[Exercise aim]: Nothing but the lines from the one with "Task: Open Reports via its document icon" through the last line of the entries below should appear in the copy, please, and no pictures.

[Available records]:
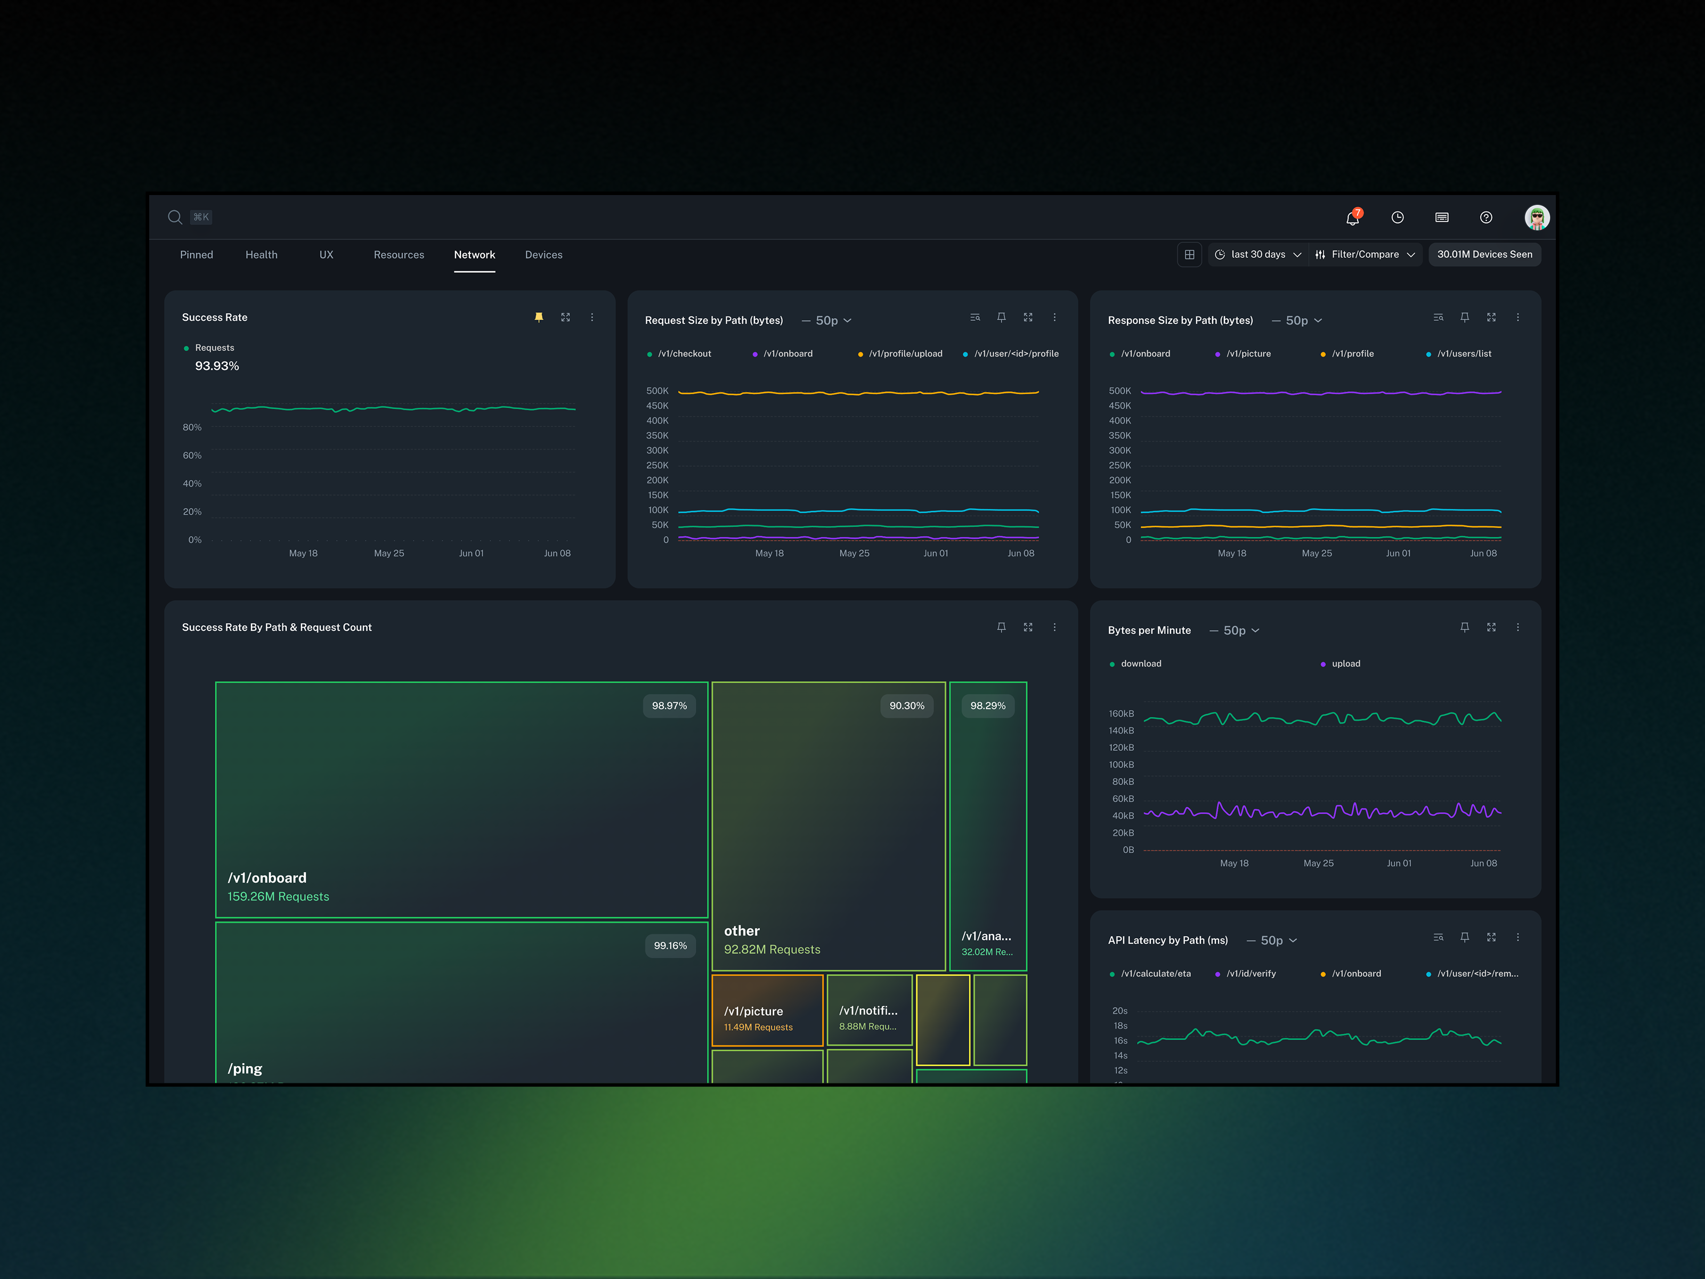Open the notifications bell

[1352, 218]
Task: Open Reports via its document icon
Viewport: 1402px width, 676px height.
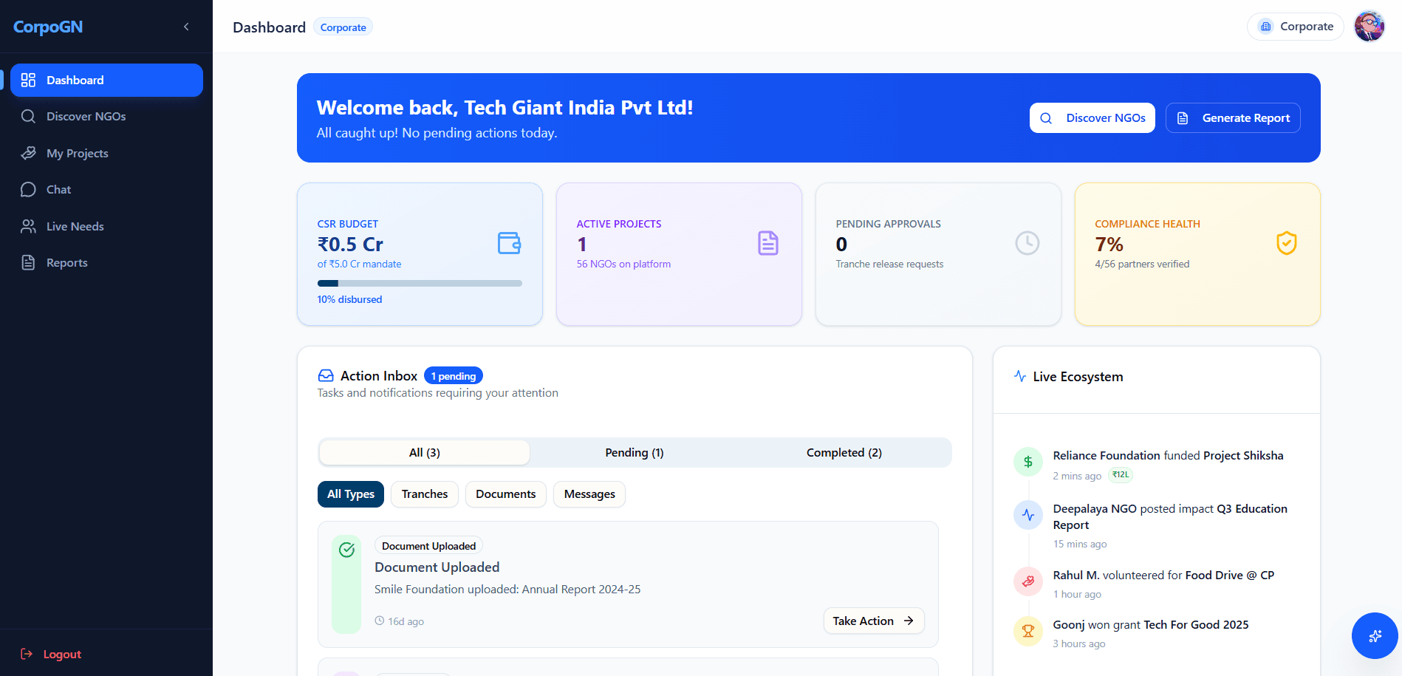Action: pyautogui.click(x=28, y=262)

[Exercise result]:
Task: Open Reports via its document icon
Viewport: 1402px width, 676px height.
Action: pyautogui.click(x=28, y=262)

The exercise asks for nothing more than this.